Estoy encantado con el MacBook. Se ve de maravilla, se siente de maravilla. Funciona de maravilla. Hoy me he visto la carrera de Fórmula Uno entera y apenas ha bajado la batería un 20%. El famoso chip M1 es una auténtica revolución. Estoy más molesto ahora mismo por la mesa de la cocina, de madera irregular, que hace que baile el ordenador al escribir. Tal vez lo pueda calzar con algo.

No sé ya si es la segunda o la tercera noche que pasamos aquí. Lo que sí que sé es que la ranita del tiempo de Google dice que esta noche va a helar. Hace poco más de una semana me estaba dando un chapuzón en el mar después de tirar las cenizas de mi padre y ahora está helando aquí. Echo de menos el tiempo de Valencia. Y eso que hoy ha salido aquí radiante.

Me gusta este sitio. Me gusta esta casa. Es un concepto extraño.

Lo he visto antes en casa de mi amigo Paquito. Se trata de una casa de varios pisos, y en cada piso vive una familia. En su caso eran tres pisos y tres familias. El jardín se lo repartían entre dos y los del tercer piso tenían una enorme terraza. En nuestro caso, son dos pisos y el jardín nos lo quedamos nosotros.

Vivimos en Stadtbergen, una pequeña población a las afueras de Augsburgo, a las afueras a su vez de Múnich. La familia de Daniela también vive aquí. Estamos a unos diez minutos andando de todos ellos. Eso, como cualquier otra cosa en la vida, tiene sus ventajas y sus desventajas.

La casa, de hecho, es del padre de Daniela. La compró con la idea en mente de renovarla para su vejez, pues es una planta baja sin escaleras, pero al poco nos ofrecieron a nosotros la posibilidad de ocuparla. Dijimos que sí. De esta manera, este verano, mientras estábamos en España, han terminado de renovarla y la acabamos de estrenar, como aquel que dice.

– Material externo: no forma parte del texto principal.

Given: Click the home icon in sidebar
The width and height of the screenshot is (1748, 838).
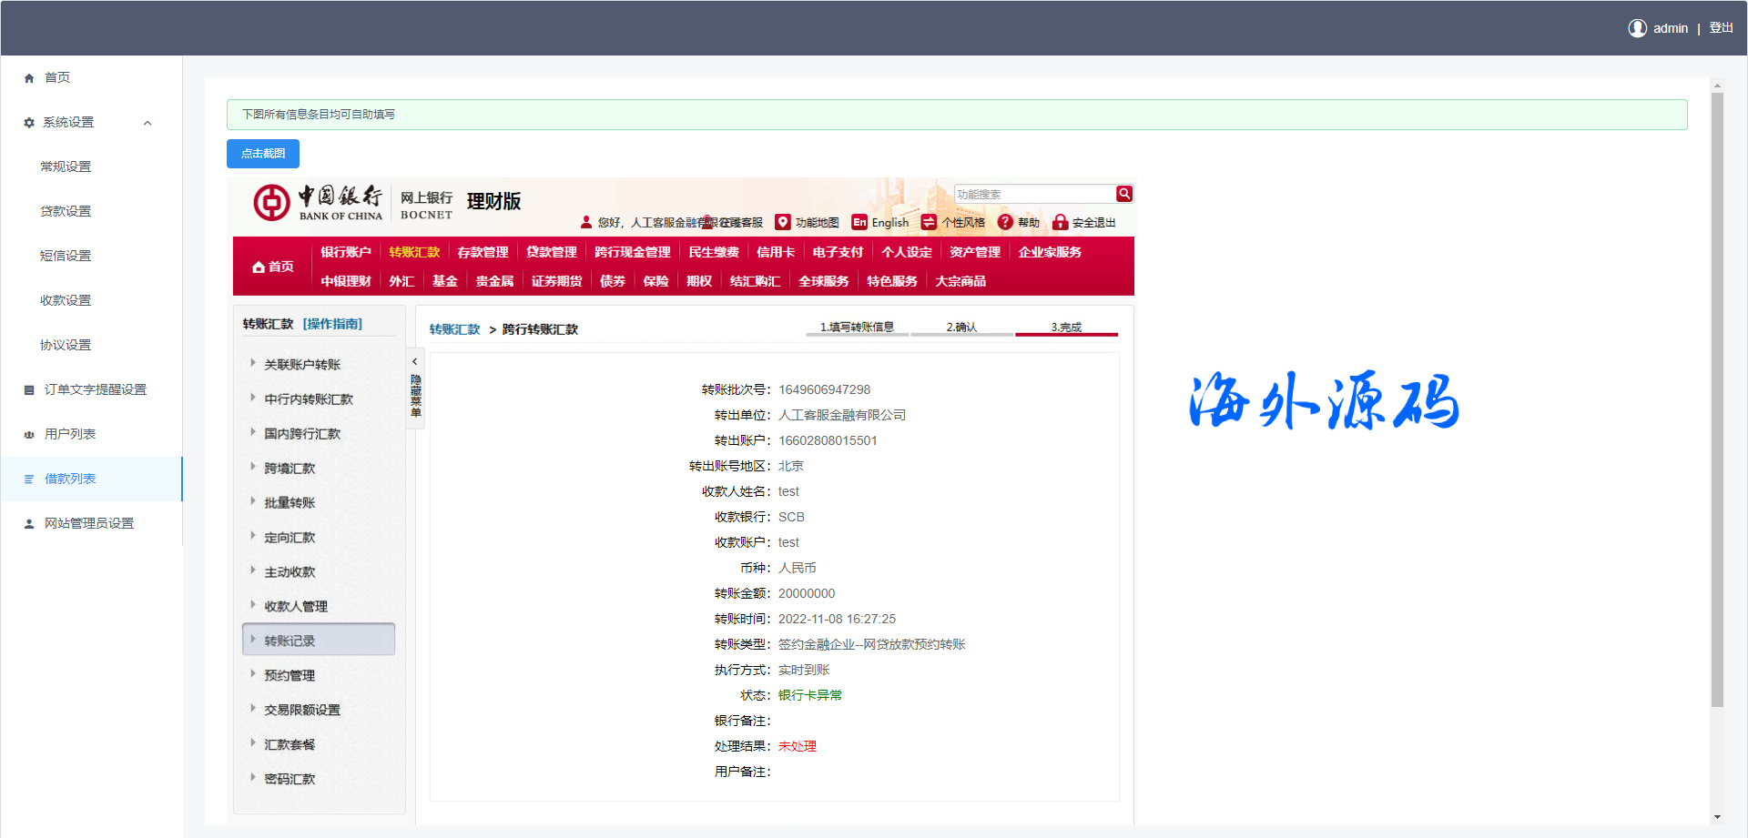Looking at the screenshot, I should 29,78.

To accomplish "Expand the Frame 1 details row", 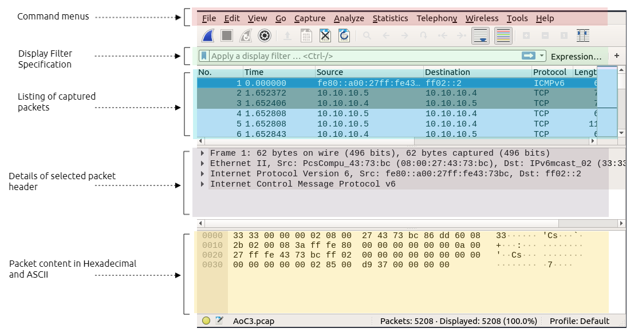I will pyautogui.click(x=203, y=153).
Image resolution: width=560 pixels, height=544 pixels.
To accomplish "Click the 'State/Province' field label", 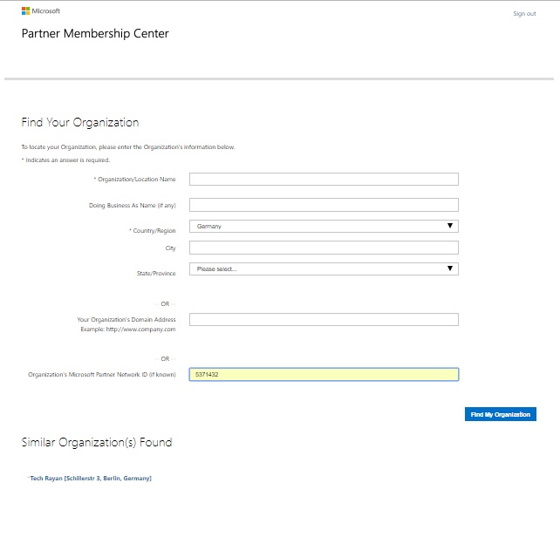I will coord(156,273).
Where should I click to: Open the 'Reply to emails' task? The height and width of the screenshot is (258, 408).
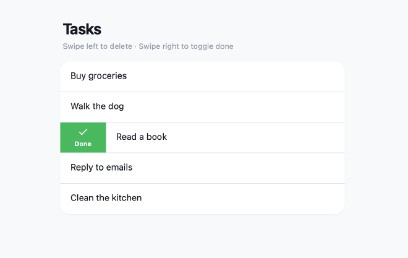tap(202, 168)
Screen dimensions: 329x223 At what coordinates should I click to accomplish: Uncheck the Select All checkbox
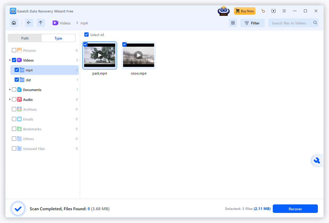pyautogui.click(x=86, y=35)

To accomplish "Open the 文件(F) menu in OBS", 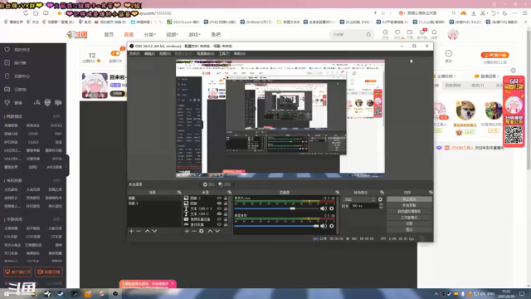I will [x=134, y=53].
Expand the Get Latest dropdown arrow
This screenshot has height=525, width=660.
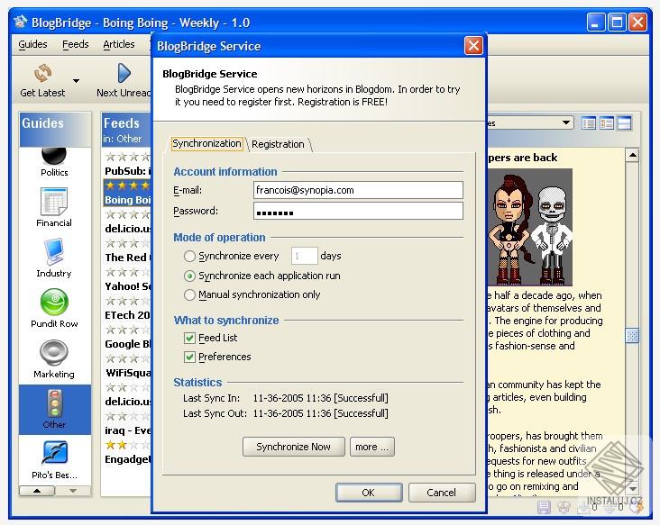pos(76,81)
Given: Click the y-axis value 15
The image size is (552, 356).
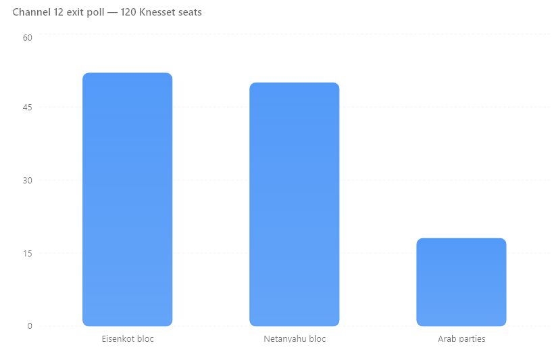Looking at the screenshot, I should [x=28, y=253].
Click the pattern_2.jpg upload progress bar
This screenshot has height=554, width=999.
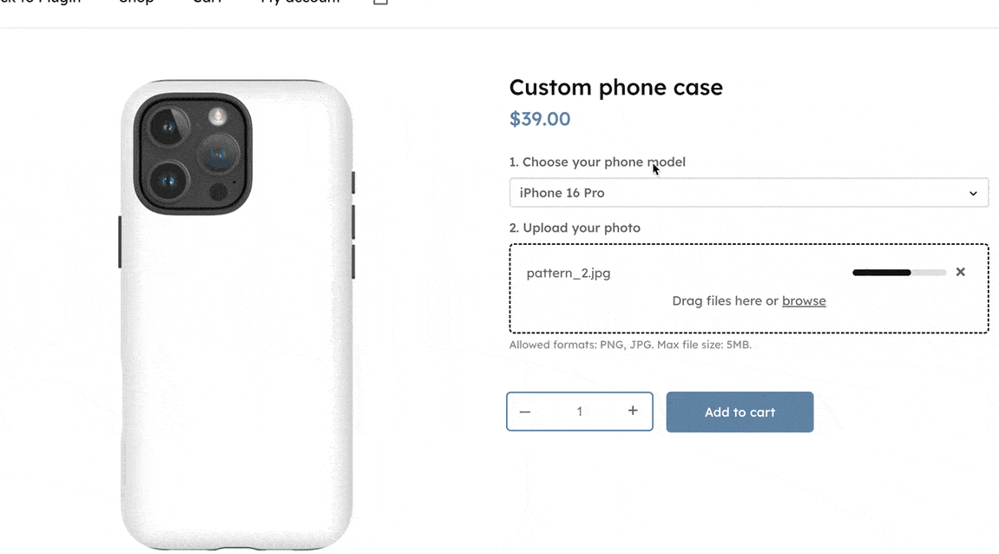pyautogui.click(x=899, y=273)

Lo mejor de la casa es que está en un sitio tranquilo y en una calle de “culo de saco”, por donde solamente pasan los vecinos. Lo más sorprendente es que no hay perros, o si los hay son mudos. Acostumbrado a vivir en una urbanización en las afueras de Valencia, estoy acostumbrado a escuchar perros ladrando a todas horas. El silencio que aquí impera se me hace imponente, pero lo abrazo con gusto. También es un hit lo luminoso de la casa: el comedor da al sur y recibe luz desde primera hora del día a última hora de la tarde, lo que hace las delicias de Daniela.

Por lo demás, tiene un enorme sótano dividido en tres secciones, una de ellas para la lavadora y secadora y que es uno de los pocos espacios comunes que compartimos con los vecinos, una pareja de serbios. Él habla alemán, ella no.

El jardín es grande o pequeño, depende de cómo lo mires. Si piensas en jugar a fútbol, es pequeño. Si piensas en su mantenimiento, es grande, grande de cojones. Me veo cortando el césped, plantando calabacines y podando setos, actividades completamente nuevas en mi historia personal, salvo cortar el césped, que de eso me harté en mi adolescencia.

La casa tiene unos 80 metros cuadrados y se divide en dos habitaciones, comedor, cocina y baño. Pequeña pero grande. A mí, que me gusta limpiarla con mis propias manos, me parece que tiene un tamaño muy razonable. Ahora mismo Daniela se está erigiendo como decoradora, así que, o me pongo las pilas, o como me descuide se pondrá la casa a su gusto y a mí me quedará la mesa de la cocina por las noches. De momento se me está durmiendo el culo en esta silla.